Scheie Eye Institute, Perelman School of Medicine, University of Pennsylvania, 51 North 39th St, PA, 19104, Philadelphia, USA.
BMC Ophthalmol. 2022 Jun 14;22(1):266. doi: 10.1186/s12886-022-02475-y.
Inherited retinal degenerations (IRDs) affect daylight and night vision to different degrees. In the current work, we devise a method to quantify mobility under dark-adapted conditions in patients with severe childhood blindness due to Leber congenital amaurosis (LCA). Mobility thresholds from two different LCA genotypes are compared to dark-adapted vision measurements using the full-field stimulus test (FST), a conventional desktop outcome measure of rod vision.

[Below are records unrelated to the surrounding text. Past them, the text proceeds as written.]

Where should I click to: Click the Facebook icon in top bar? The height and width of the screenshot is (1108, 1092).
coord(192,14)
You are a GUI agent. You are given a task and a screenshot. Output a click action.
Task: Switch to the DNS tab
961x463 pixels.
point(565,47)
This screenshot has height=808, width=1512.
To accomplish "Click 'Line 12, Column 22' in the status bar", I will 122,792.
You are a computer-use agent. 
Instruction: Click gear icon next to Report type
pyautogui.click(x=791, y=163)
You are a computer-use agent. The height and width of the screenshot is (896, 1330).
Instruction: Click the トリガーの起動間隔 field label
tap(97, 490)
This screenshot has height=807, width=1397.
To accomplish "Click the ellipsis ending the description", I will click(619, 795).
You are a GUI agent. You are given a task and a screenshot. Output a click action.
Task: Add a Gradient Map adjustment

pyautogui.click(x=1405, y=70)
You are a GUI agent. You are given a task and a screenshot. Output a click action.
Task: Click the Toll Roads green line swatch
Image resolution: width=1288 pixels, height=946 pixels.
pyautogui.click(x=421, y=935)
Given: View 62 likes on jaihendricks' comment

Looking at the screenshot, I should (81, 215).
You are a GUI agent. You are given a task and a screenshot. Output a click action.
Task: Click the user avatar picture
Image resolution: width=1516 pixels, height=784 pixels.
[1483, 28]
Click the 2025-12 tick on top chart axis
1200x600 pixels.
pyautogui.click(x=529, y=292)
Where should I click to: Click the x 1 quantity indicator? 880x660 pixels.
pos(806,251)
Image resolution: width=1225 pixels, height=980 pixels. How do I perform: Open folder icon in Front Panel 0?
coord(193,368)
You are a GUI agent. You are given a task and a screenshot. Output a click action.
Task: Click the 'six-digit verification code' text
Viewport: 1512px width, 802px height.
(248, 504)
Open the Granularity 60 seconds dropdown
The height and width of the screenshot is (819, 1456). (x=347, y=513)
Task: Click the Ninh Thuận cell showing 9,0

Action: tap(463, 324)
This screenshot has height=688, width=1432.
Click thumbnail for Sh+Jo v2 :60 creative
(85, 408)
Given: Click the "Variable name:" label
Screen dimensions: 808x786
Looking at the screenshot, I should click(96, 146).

A device consisting of vertical LED strips on a plane resembling a beaded curtain was programmed to produce a rectangular pattern target defining a 'door' of varying luminance that could appear at one of three positions. Mobility performance was evaluated by letting the subject walk from a fixed starting position ~ 4 m away from the device with instructions to touch the door. Success was defined as the subject touching within the 'door' area. Ten runs were performed and the process was repeated for different levels of luminance. Tests were performed monocularly in dark-adapted and dilated eyes. Results from LCA patients with the GUCY2D and CEP290 genotypes and normal subjects were analyzed using logistic regression to estimate the mobility threshold for successful navigation. The relation of thresholds for mobility, FST and visual acuity were quantified using linear regression.
Normal subjects had mobility thresholds near limits of dark-adapted rod vision. GUCY2D-LCA patients had a wide range of mobility thresholds from within 1 log of normal to greater than 8 log abnormal. CEP290-LCA patients had abnormal mobility thresholds that were between 5 and 6 log from normal. Sensitivity loss estimates using FST related linearly to the mobility thresholds which were not correlated with visual acuity.
The mobility task we developed can quantify functional vision in severely disabled patients with LCA. Taken together with other outcome measures of rod and cone photoreceptor-mediated vision, dark-adapted functional vision should provide a more complete understanding of the natural history and effects of treatment in patients with LCA.
遗传性视网膜退行性疾病(IRDs)不同程度地影响日间和夜间视力。在目前的工作中,我们设计了一种方法来量化因莱伯先天性黑矇(LCA)而导致严重儿童失明患者在暗适应条件下的活动能力。将两种不同 LCA 基因型的移动阈值与使用全视野刺激测试(FST)的暗适应视力测量值进行比较,FST 是一种传统的台式棒状视敏度的结果测量方法。
一个由平面上垂直的 LED 条组成的装置类似于珠状窗帘,被编程为产生一个矩形目标图案,定义一个亮度可变的“门”,可以出现在三个位置中的一个位置。通过让受试者从距离装置约 4 米的固定起始位置行走,并指示触摸“门”来评估移动性能。成功定义为受试者触摸到“门”区域内。进行了十次运行,并在不同亮度水平下重复该过程。在暗适应和散瞳眼睛中进行了单眼测试。使用逻辑回归分析来估计成功导航的移动阈值,对具有 GUCY2D 和 CEP290 基因型的 LCA 患者和正常受试者的结果进行分析。使用线性回归来量化移动阈值、FST 和视力之间的关系。
正常受试者的移动阈值接近暗适应棒状视敏度的极限。GUCY2D-LCA 患者的移动阈值范围从正常的 1 对数以内到大于 8 对数异常。CEP290-LCA 患者的移动阈值异常,介于正常的 5 对数到 6 对数之间。使用 FST 估计的灵敏度损失与移动阈值线性相关,而与视力无关。
我们开发的移动任务可以量化 LCA 严重残疾患者的功能性视力。与棒状和锥状光感受器介导的视力的其他结果测量值结合使用,暗适应功能视力应该提供对 LCA 患者自然史和治疗效果的更全面的理解。